These catastrophe claims emanated from severe storms in northern Ohio and flooding in Nashville, Tennessee that occurred during the quarter. A significantly large number of catastrophe losses in the first few months of 2010 contrast with the year 2009, which was marked by lower natural catastrophe losses. The frequency and intensity of weather-related catastrophes are expected to increase in the coming decades, largely on account of climate changes.

Catastrophe losses increases combined ratio, which inversely measures an insurance company’s underwriting performance; the lower the combined ratio, the better. During the first quarter of 2010, Cincinnati reported a 210 basis point increase in combined ratio on account of catastrophe losses.

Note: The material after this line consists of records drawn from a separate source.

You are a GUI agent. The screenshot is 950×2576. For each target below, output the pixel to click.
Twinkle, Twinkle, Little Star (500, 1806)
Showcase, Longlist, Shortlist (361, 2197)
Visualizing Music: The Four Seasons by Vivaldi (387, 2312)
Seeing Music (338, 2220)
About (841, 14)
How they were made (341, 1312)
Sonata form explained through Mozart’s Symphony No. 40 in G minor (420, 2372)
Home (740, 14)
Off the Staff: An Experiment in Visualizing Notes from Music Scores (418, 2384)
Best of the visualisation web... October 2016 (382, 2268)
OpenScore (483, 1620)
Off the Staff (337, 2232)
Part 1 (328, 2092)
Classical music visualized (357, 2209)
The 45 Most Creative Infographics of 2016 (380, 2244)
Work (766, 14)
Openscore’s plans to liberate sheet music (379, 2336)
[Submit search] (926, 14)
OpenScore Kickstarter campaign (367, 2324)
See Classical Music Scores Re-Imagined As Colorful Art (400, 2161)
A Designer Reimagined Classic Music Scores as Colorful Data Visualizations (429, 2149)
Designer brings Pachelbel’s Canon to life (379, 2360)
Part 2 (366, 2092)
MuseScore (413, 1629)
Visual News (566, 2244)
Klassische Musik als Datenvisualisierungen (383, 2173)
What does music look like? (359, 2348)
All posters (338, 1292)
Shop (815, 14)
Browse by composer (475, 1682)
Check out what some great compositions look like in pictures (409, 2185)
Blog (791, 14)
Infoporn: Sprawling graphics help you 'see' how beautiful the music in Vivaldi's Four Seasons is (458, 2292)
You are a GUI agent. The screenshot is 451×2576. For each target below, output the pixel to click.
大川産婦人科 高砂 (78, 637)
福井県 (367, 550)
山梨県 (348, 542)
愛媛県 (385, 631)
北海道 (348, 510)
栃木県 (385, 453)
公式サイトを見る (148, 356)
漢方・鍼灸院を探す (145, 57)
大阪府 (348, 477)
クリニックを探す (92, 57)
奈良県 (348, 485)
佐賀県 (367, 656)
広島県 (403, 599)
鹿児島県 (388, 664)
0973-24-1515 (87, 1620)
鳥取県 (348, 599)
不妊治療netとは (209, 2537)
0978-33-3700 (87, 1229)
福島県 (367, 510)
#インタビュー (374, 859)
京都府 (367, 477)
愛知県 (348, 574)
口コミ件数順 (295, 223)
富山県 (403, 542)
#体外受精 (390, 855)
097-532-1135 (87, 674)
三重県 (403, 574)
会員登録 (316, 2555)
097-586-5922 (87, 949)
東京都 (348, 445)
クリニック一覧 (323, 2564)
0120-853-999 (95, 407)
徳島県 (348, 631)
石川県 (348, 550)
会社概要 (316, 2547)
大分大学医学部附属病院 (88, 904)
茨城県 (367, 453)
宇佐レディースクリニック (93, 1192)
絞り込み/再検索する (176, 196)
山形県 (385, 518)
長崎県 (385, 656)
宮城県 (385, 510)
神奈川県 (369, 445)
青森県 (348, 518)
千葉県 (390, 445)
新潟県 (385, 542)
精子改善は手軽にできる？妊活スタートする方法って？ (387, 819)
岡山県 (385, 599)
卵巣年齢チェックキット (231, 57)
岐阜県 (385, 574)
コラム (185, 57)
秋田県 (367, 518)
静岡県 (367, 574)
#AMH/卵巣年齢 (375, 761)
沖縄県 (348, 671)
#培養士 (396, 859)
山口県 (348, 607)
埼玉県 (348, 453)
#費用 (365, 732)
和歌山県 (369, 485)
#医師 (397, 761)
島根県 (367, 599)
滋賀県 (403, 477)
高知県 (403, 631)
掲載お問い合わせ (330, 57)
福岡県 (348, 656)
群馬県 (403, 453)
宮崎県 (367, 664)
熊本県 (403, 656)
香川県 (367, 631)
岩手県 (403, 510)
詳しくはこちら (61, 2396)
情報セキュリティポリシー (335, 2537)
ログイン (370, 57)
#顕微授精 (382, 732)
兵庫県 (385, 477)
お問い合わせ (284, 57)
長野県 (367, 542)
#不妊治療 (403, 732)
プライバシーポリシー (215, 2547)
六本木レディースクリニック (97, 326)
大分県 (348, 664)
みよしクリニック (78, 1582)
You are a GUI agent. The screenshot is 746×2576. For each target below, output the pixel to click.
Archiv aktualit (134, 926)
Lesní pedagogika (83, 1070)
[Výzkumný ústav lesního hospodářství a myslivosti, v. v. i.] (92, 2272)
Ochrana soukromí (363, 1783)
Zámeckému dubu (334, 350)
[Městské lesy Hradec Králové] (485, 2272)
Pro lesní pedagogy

Cincinnati’s geographic concentration ties its performance to business, economic, environmental and regulatory conditions in certain states. Though the company markets its property casualty insurance products in 37 states, its business is significantly concentrated in the Midwest region, which is prone to catastrophes which pressurizes the earnings.

Cincinnati has been suffering from sluggish top-line growth for several quarters, due to lackluster markets and economic pressure. The lingering effects of soft insurance market pricing are expected to affect growth rates and earned premium levels in 2010 or beyond, depending on when insurance market conditions improve. These conditions continue to weaken loss ratios and hamper near-term profitability. The Commercial Lines, which accounted for 75% of 2009 net written premiums, would also see weak or no business until the fragile economy strengthens significantly.

Cincinnati’s Personal Lines segment has also been underperforming in the past. However, with an improvement in new business levels and strong retention levels along with rate increases that affected the homeowner line in 2009, it is expected to bring a moderate growth in 2010.

Cincinnati is also taking significant strides by implementing technology projects to improve critical efficiencies and streamline processes for the agencies, allowing it to win an increasing market share. Another positive factor is management reserving philosophies that has benefited earnings for the past several years from the favorable development of loss reserves on prior accident years.